Pura Kehen temple compound is built over a hilly outcrop. The temple is aligned north-south, with the north part being the highest part of the temple. It is divided into three areas: the outer sanctum of the temple (jaba pisan or nistaning mandala), the middle sanctum (jaba tengah or madya mandala), and the inner main sanctum (jero or utamaning mandala).

Three sets of stairs lead visitors to the outer sanctum of the temple from the street. The landscape is terraced and is decorated with stone statues representing characters from the Indian epic Ramayana. Three gateways mark the entrance into the outer sanctum (jaba pisan). The central gateways or portal is in the form of paduraksa, which is unusual since paduraksa normally used to mark entrance into the inner main sanctum.

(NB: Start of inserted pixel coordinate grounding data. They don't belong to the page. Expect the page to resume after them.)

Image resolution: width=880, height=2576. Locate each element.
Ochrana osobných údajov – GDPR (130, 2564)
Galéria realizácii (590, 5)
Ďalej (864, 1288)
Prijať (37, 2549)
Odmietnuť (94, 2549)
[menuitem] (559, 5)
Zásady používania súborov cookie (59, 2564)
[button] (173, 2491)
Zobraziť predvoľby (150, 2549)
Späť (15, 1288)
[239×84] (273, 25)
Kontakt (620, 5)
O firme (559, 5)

The outer sanctum (jaba pisan) features a banyan tree that is at least 400 years old. The enormous banyan tree features a monk's cell high up in the branches. The tree is considered sacred by the people of Bangli. It is believed that if a branch of the tree broke, a disaster (grubug) would follow, usually the death of a person. The location of the broken branch indicates the person that would die; if a branch is broken on the kaja-kangin (northeast) side, a king will die; if it is broken on the kaja-kauh (northwest) side, a brahmin will die; the kelod-kangin and the kelod-kauh means that a common people will die. Several bale (Balinese pavilions) located in the outer sanctum are the bale gong ("gong pavilion") where the gamelans are stored.

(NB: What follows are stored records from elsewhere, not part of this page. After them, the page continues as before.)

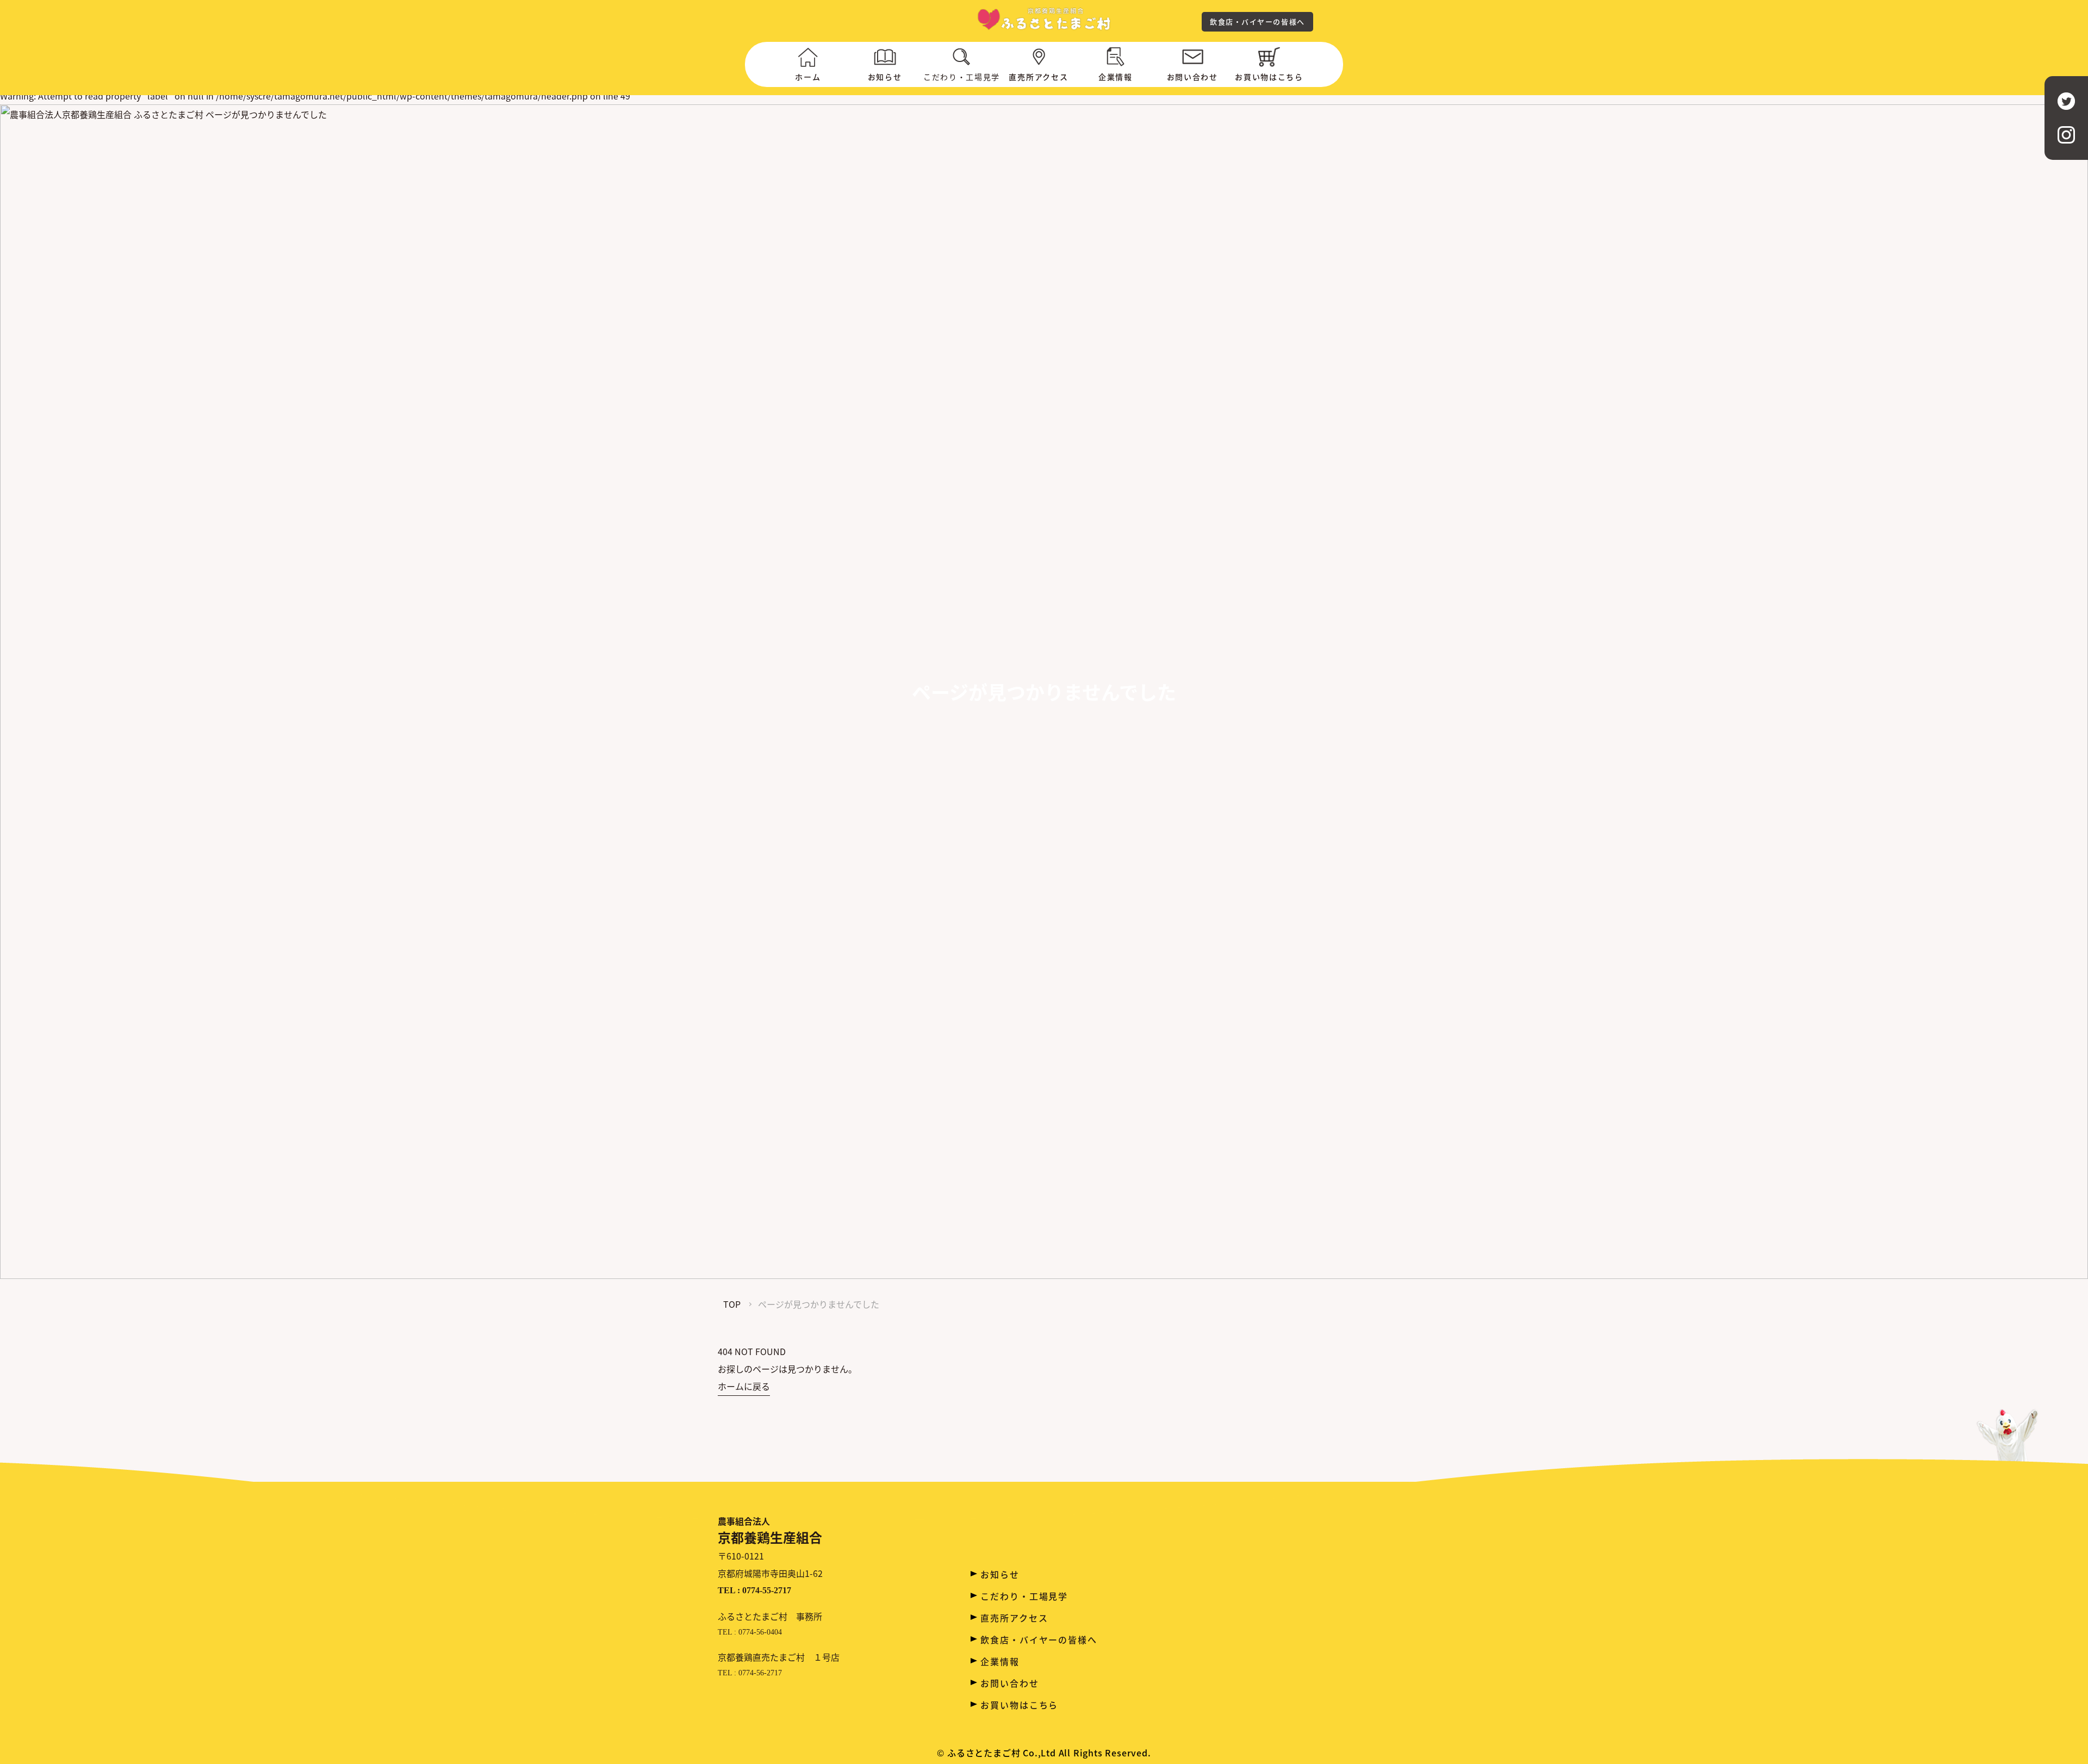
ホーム (808, 76)
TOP (732, 1303)
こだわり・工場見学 (1024, 1595)
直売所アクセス (1038, 76)
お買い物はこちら (1269, 76)
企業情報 (1115, 76)
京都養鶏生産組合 (770, 1530)
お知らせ (885, 76)
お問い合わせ (1192, 76)
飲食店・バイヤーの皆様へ (1257, 21)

The middle sanctum (jaba tengah) is accessed via a candi bentar gateway. The middle sanctum acts as a transitional area between the outer sanctum and the inner sanctum. Several shrines (pelinggih) are located in the middle sanctum. The other southwest side of the middle sanctum, the perantenan area, is used as a place to prepare ceremonial offerings.

The uppermost inner sanctum (jero) is the most sacred courtyard of the Balinese temple. The courtyard features an 11-tiered meru tower, the most sacred shrine of the Pura Kehen dedicated to the God that protects the temple. A padmasana lotus shrine is also located in this courtyard, dedicated to the highest Hindu Trimurti of Brahma, Shiva and Vishnu. Several other shrines surround the main meru tower, dedicated to the gods of the local geography, for example, the mountain gods. Porcelain plates decorate the wall below the inner sanctum. Some of these depict a scene of rural England, with a watermill and a coach drawn by four horses.

==Rituals==
The major Balinese feast of Pagerwesi was held once every six months at the full moon of the Rabu Kliwon Wuku Sinta day to honor Hyang Widhi and His manifestations.

Another major feast, the Ngusaba Dewa or Karya Agung Bhatara Turun Kabeh, is held on Purnama Kalima (early November) on the Saniscara Pon Wuku Sinta day.

Other smaller feasts held at Pura Kehen are ceremonies to honor other gods, for example, Saraswati, Ulian Sugimanik, Purnama, Tilem, Kajeng Kliwon, and Buda Kliwon.